The Victorian style 1840 - 1910
It seems everyone can visualize the Victorian style. Every town has at least one home that fits the classification. With spires, bay windows, and a large lawn. Undoubtedly the ‘rich’ family lived there.
"Victorian" refers to the reign of England's Queen Victoria, 1837-1901. U.S. historians define the Victorian style period as the second half of the nineteenth century, from post-Civil War until pre-World War I.
During this period life in America become more complex. Cities expanded rapidly. Millions of people immigrated from Europe, swelling the American cities and creating great commercial urban centers. Each with its own social, economic and ethnic character.
The familiar farm scene life style changed as people flocked to the cities to work. Social problems developed as religious, ethnic, and racial conflicts rose.
In the early 1890’s trolleys provided transportation in the city, making shopping areas available to people in the suburbs. Electricity was available to the community. The old wooden structures were disappearing and being replaced by limestone, brownstone, brick and iron.
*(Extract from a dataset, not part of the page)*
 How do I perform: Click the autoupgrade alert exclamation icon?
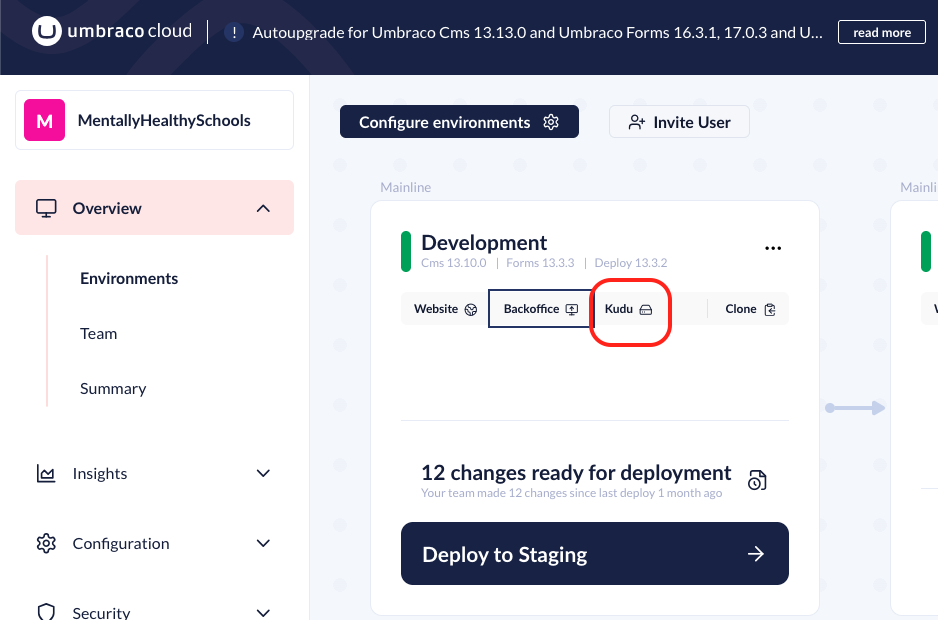coord(234,33)
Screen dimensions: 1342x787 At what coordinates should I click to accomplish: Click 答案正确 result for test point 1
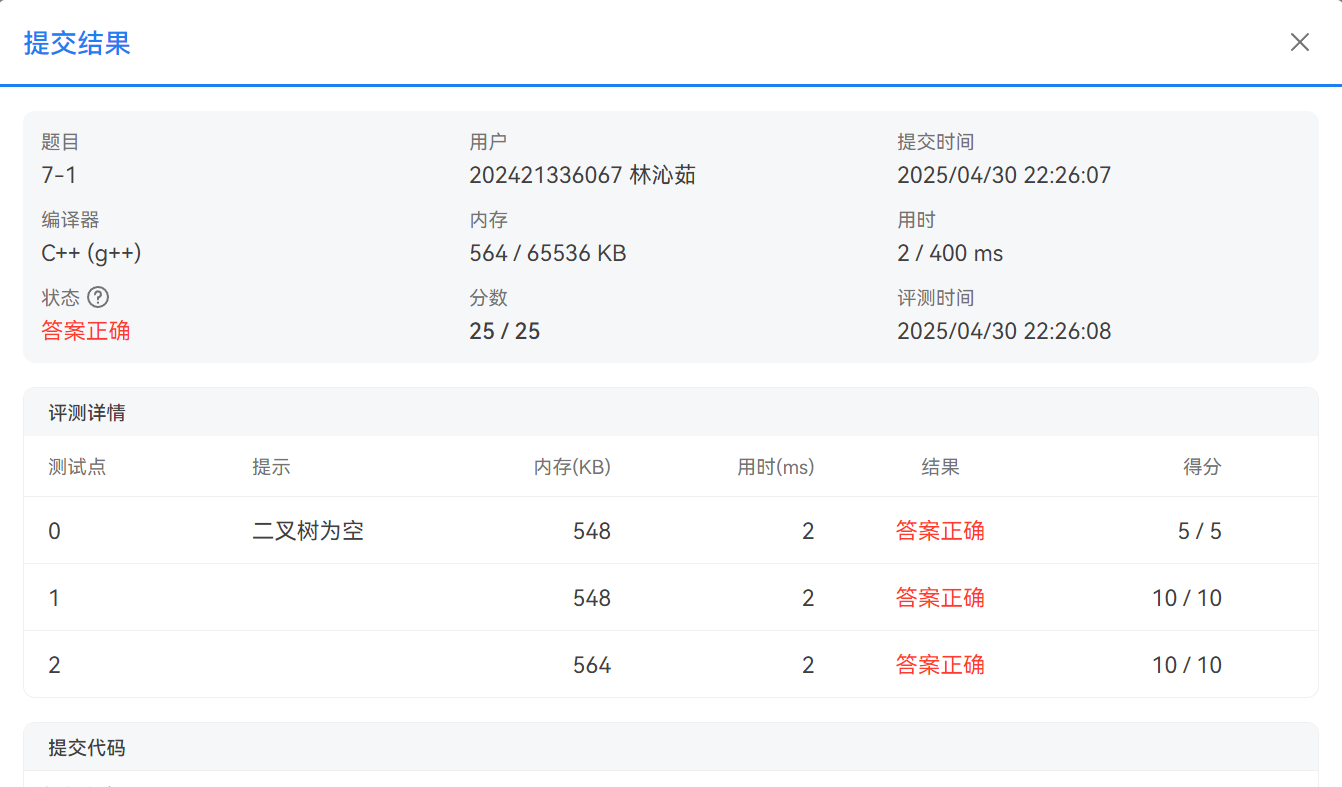[x=940, y=598]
Many row houses and tenement building were built in a great variety of styling.
New technology and the railroad system meant greater distribution of mass produced materials. Lumber, stone, brick, and glass became more readily available to the builder. An abundance of architectural publications gave details for many new styles.
Central heating, indoor plumbing, refrigeration, and gas lights solved problems and brought comforts to homes. Designs became larger and more detailed. Large homes were built for the wealthy using the Victorian principle of anything goes.
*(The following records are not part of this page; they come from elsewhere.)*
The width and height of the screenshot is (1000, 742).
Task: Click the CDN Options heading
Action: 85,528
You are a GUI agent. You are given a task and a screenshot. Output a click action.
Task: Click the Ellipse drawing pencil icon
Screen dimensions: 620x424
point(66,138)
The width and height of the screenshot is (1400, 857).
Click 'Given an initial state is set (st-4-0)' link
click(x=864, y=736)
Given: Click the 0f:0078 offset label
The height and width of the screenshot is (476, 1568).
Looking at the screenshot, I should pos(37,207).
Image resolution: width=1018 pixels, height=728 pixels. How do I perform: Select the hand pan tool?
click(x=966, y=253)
The new American dream was born
a single family home with a lawn
The population began to retreat to rural areas. Building styles began to reflect the emphasis on freedom of choice, ethnic traditions, and importance of the home and family. The styles of this period are characterized by bold designs and surrounding grounds.
The variety of Victorian building was dramatic to say the least. A growing population, prosperity, and immigration of carpenters fueled building. Widespread distribution and publishing of pattern books and home plans pushed creativity.
This creativity lead to at least eight distinct architectural styles with numerous secondary styles, all of which are under a broad heading of 'Victorian." These styles overlapped in date and none had a specific beginning or end.
As the Romantic movement in architecture developed, architects in the United States lost interest in Greco-Roman Classicism (Georgian and Federal styles)and worked with styles of medieval and other non-classical forms of building. Multi-textured and multicolored exteriors, strongly asymmetrical facades, and steeply pitched roofs are common features.
Irregular roof shapes
Multiple gables and dormers
Dominant, front-facing gable
towers and turrets, Rounded or square
Partial or full-width single story porches
Differing wall textures
Elaborate wood decoration with intricate patterns
Multicolored and decorative ornamentation
The Late Victorian period is often considered a time when people expressed the most freedom in designing buildings. Victorian styles clearly reflect thios through their extravagant use of complex shapes and elaborate detailing.
The end of the Victorian era turned to Colonial Revival. This movement began with the Centennial celebrations of 1876 and continued through the 1880s and '90s to become dominant in the 20th century.
For many - "gingerbread" - summarizes the Victorian style.